Stanford Blood Drive returns to De Anza after three years


Trevis Dampier

Isabel Nelson, 21, psychology major, overcomes her fear of needles with Page Cal Ortiz, a Stanford registered nurse by her side.

Trevis Dampier, Sports Editor

De Anza College’s health services department hosted its first blood drive in 2020, continuing a long-standing collaboration with the Stanford Blood Center that stretches back more than 20 years. 

On Feb. 15, 12 Stanford Blood Center registered nurses came to De Anza to assist students who wished to donate blood. Stanford nurse Page Cal-Ortiz said that donating blood significantly benefits certain donors. 

“Donors who suffer from high hemoglobin have blood that is too thick,” Cal-Ortiz said. “Donating blood can fix this issue, at least for a short period of time.”

Stanford Blood Center account manager Monica Doleshel, who coordinates the blood drive, said donations are important because someone in the United States needs blood every two seconds.

Amir Muhammad, 24, mechanical engineering major, donates blood with assistance from Susan Dahnie, a Stanford Blood Center technician. (Trevis Dampier)

“Donating blood is important because artificial blood can not be used for a transplant,” Doleshel said. “One donation of blood from a donor can save three lives for (people) in need.”

Doleshel said she thinks it is very important for De Anza to host blood drives because some students may have never experienced them in high school or understood the significance behind donating blood. She also noted a need to collect blood from a wider demographic of people. 

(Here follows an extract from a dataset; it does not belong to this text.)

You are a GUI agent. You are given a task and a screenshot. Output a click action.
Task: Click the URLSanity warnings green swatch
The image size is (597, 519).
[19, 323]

“We need people from ages 16-35,” Doleshel said. “We have (blood from) older people, but we need blood from younger people.” 

One of the donors at the blood drive was Amir Muhammad, 24, mechanical engineering major. Muhammad said that he has already donated blood on multiple occasions.

“I try to donate blood whenever I get the chance to,” he said. “I found out about this blood drive from a sign and used the QR code.”

Susan Dahnie, a Stanford Blood Center technician, guided Muhammad through the process step-by-step. Dahnie said that she feels her work is rewarding because it saves lives. 

 “We are all about our patients and making sure they are safe,” Dahnie said. “I think it is really important for us to not only donate blood, but to also teach the importance of (donating) it to people.”

Isabel Nelson, 21, psychology major, donated blood for the first time. Nelson said she was nervous to do so because she was afraid of needles, but was willing to overcome that fear for a good cause.

“I came today because I really wanted to help save lives in the easiest way I can,” Nelson said.

Over the course of six hours, the nurses collected blood from several students and faculty. The next blood drive is set to be held in the spring quarter.